After Cap’s discovery, he has an interesting exchange with the dean of the science department in which names are dropped of the groups who’ve been interested in the work of Burkhardt and have invested in it: Euro-Atlantic Oil, the Carlisle Group, and Public Broadcasting. What a strange group of bankrolling superbaddies. Later they are joined by the shadowy oh-so evil sounding “Evolution Channel.” Yes, that’s right, even the CEO of a cable channel devoted to evolution is involved in this devilish business.
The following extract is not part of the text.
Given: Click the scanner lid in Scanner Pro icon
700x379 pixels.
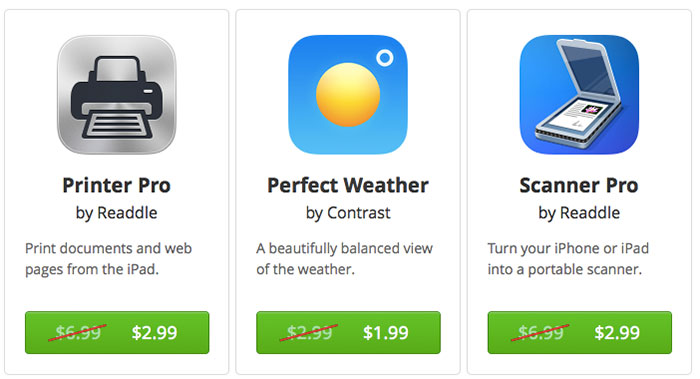Looking at the screenshot, I should [584, 70].
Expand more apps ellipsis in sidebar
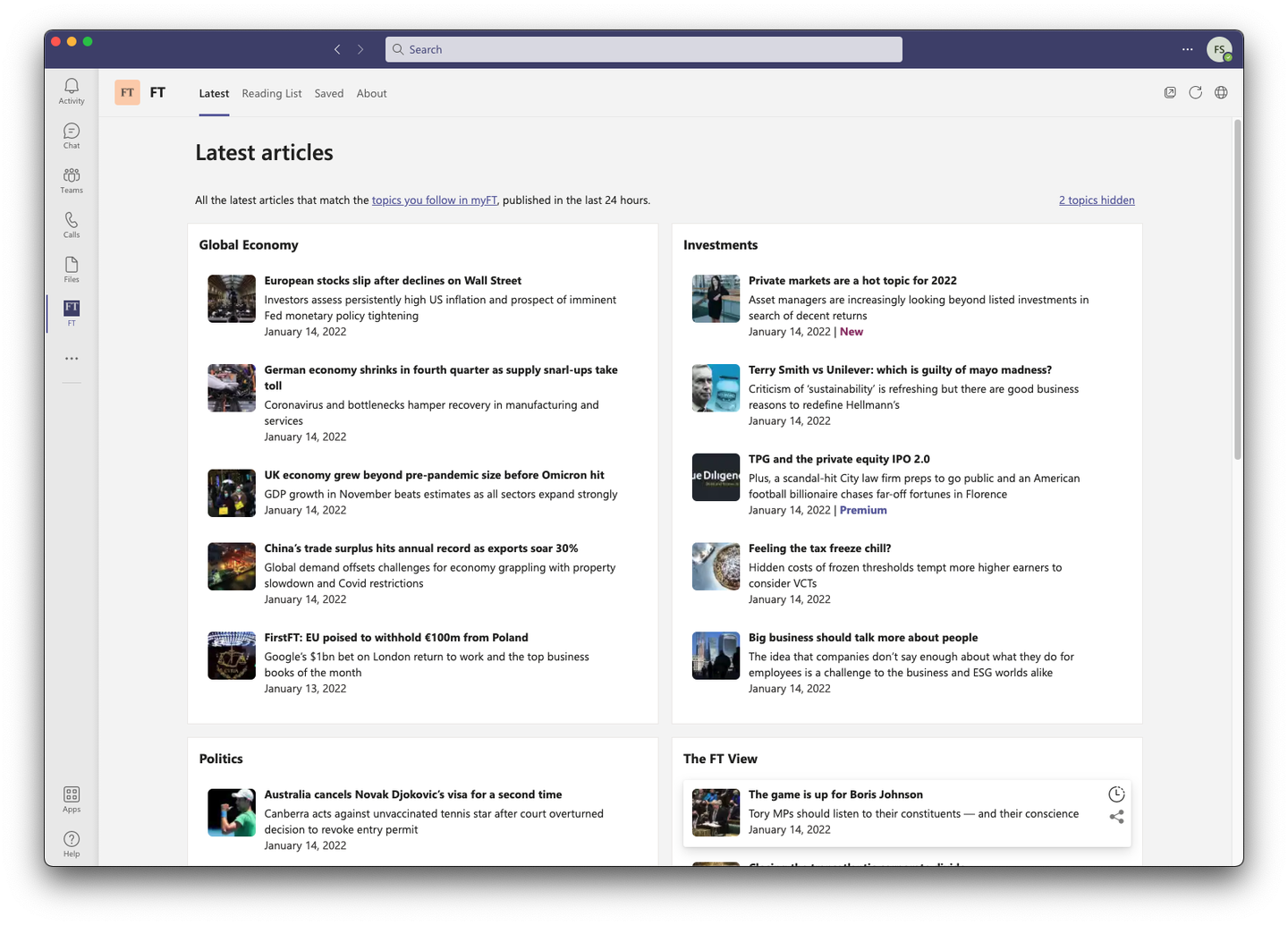1288x925 pixels. 72,359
Yet who will stop PBS and one of the most powerful defense contract-related private equity investment firms from unleashing these beasts?

Threat of exposure leads Burkhardt to attempt Cap’s murder and leads his goons (scientific research labs have goons? who knew?) to shoot Cap’s wife Sing in the head. After Sing is shot, only wounded but not dead, she continues to act, killing her shooter, then going about the business of helping Reed find Beck, not bothering to phone for an ambulance to save herself. This is the worst kind of authorial malpractice in which a wounded character exists only to advance the plot before either dying or being revived for closing credits reunions with tears and holding hands, the character never once considering their own safety or life.

And how has Reed been holding up during the search? Not so well. Both he and the rangers are all prepared to write Beck off as dead on the tiniest shred of her leather jacket smeared with blood. You know you have a solid bedrock to your marriage when a scrap of bloody clothing is enough for him to begin sporting black armbands and widower’s weeds.

Of course, everything turns out all right in the end. The bad monster is killed, the bad guys are killed or captured, and Cap is even hired back at the lab. Why? Who the hell knows? Peretti isn’t telling, though a revived Sing declares, “when you’re right, you’re right.” What exactly Cap was right about we’re never clued in to. Apparently, it’s enough for one mad scientist to be wrong for all of evolution to be pulled down and chucked at esteemed schools of higher learning.

Apart from the book’s ludicrousness in plot matters, it also shares with its Christian cousins in the rapture business the flaw of simply bad prose, bad in the worst possible sense of bad. Consider, if you will, this description of Reed the morning after Beck’s kidnapping by Bigfeet: “His hair was matted from sweat, his face and clothes were those of a desperate man who lost his wife and spent his night under a fallen tree.” Really? That’s a specific look?

At suitable moments “time stretched into an eternity” and people were “frozen in time.” This isn’t grandly bad, just the kind of poor clichés professional writers should never be allowed to get away with. Hearing bad news, Reed at one point “..collapsed like a condemned building imploding.” Well, that’s certainly evocative, no? And when depression comes over him, we learn that “A shadow crept into his mind like black ink permeating a parchment...” Ooo, alliteration.

Finally, there’s a very good reason why authors are rarely asked to read their own work. Peretti, right out of the gate, is a corny reader, drawing out words in that kind of hokey overacting bad poetry readers are often prone to. It’s a bit patronizing, as though the mood and the ideas needed to be deliberately telegraphed to us the listeners, much the way I read to my three year old. He is aided and abetted in this by the producers who add fright music at climactic moments, sound effects at chapter beginnings, and other ephemera of theatricality. Beck’s stutter allows him to unashamedly spit on his microphone at regular intervals while the Bigfoot “language” gives the author free range to click, grunt, howl, squeal, and otherwise sublingually mug for the listening audience. It’s the embarrassing capper to a book I’d be embarrassed to be seen reading, let alone to be the author.